Let me start my rant properly with the innate hypocrisy of minimalism, an element that I find particularly galling. Now, I should state at that point that I love hypocrisy generally. I am the feminist who loves The Inbetweeners, the mother who yells at her kids to stop yelling and the vegetarian who wears leather. But the hypocrisy of the minimalism movement is a delicious opportunity to punch up. Because the people who buy Australian-made, white-linen smock dresses and have reclaimed hardware, handle-free kitchen cabinets (but with doors!) are only those who can afford it. The aesthetic of having the expensive plain thing requires the budget and the access to acquire the same, and the confidence to enter the places that sell these lifestyles (places that are deliberately unwelcoming and austere).

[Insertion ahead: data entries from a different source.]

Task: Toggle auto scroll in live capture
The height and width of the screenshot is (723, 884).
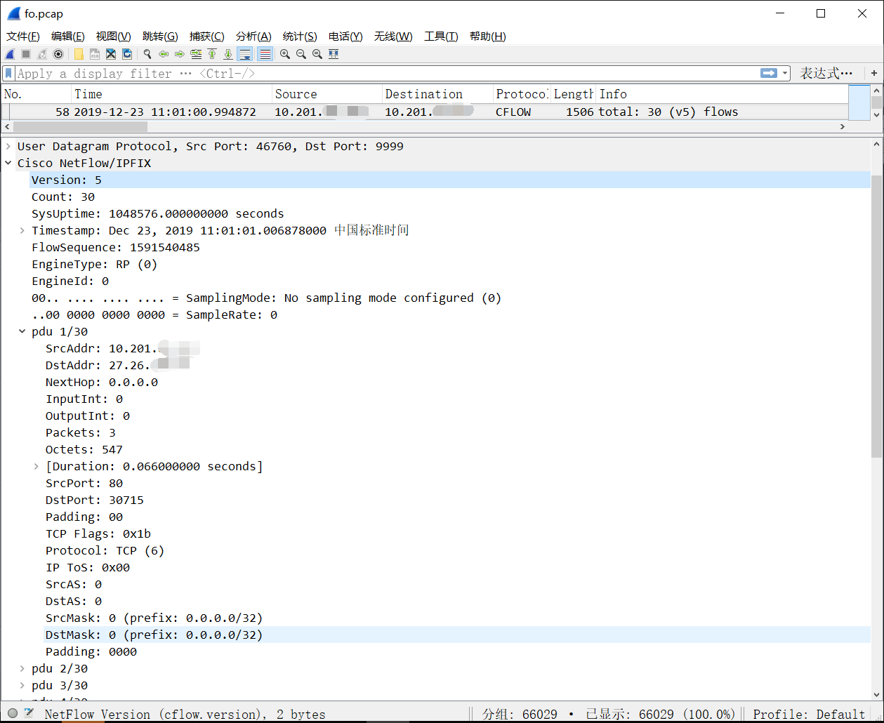Action: pyautogui.click(x=245, y=54)
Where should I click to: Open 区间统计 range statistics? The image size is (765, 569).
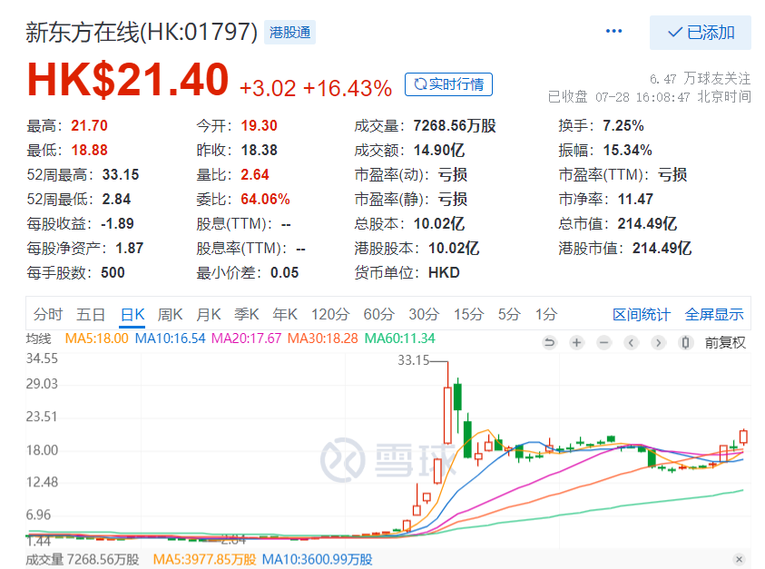[x=642, y=315]
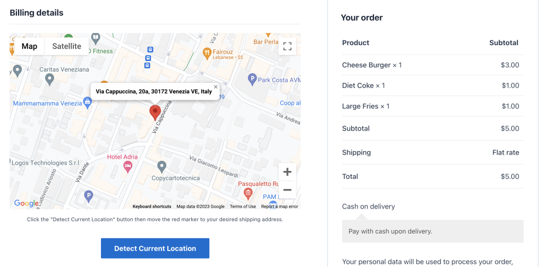
Task: Zoom out with the minus button
Action: tap(287, 190)
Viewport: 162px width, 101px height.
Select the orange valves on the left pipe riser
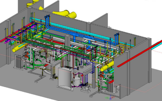[27, 55]
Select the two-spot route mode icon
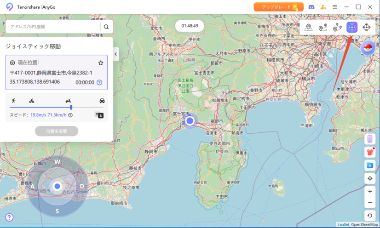 (323, 27)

Just as I could never set foot in a Jack & Jac or COS, I could never justify spending $145 on a single candle from Aesop (seriously, WTF, guys?). The appearance of having nothing is, perversely, for those who can afford anything.

Attached to this is the exhaustion that comes with acquiring and retaining nothing. It is a particular type of person that can buy and display only a single loaf of bread and six shining apples, who can wilfully dispose of books that have already been read and sporting paraphernalia they no longer need. This is because these same people can replenish their stock instantly, no worries. There is, too, the privilege that comes with refusing things, with knocking back the complimentary hotel toiletries, the perfume samples and hand-me-downs. Accumulating and retaining belongings is a necessity for most people, but an annoyance in homes with purposefully empty spaces and discrete, limited storage.

This of course, is part of minimalism’s appeal, this aspiration to need less. And I get it! We are all attracted to the things that seem unobtainable – to the unadorned, mono-toned clothing, the deliberately sparse bookshelves, the lack of curiosities, the cupboards with actual doors. But it is just a trick of consumerism that will surely lead, when fashion demands it, to these same people repurchasing the things they disregarded, reintroducing colour, coming back to life.

So bearing all this in mind, I’m calling the minimalist era over. I say, let’s away with bland clothes and sleek, polished nothings, with the constant battle to ensure that houses, shirts and furniture are devoid of personality. But what shall we replace it with, you ask? Well, we are currently in an era of economic stagnation and the darkest geopolitical time, so let’s at least enjoy the food, the books, and the mementos we already have! Let’s bring back trinkets and knick-knacks and rooms full to bursting. Let’s bring back having stuff and not being ashamed of it, and while we’re at it, let’s make not having cupboard doors a thing, too.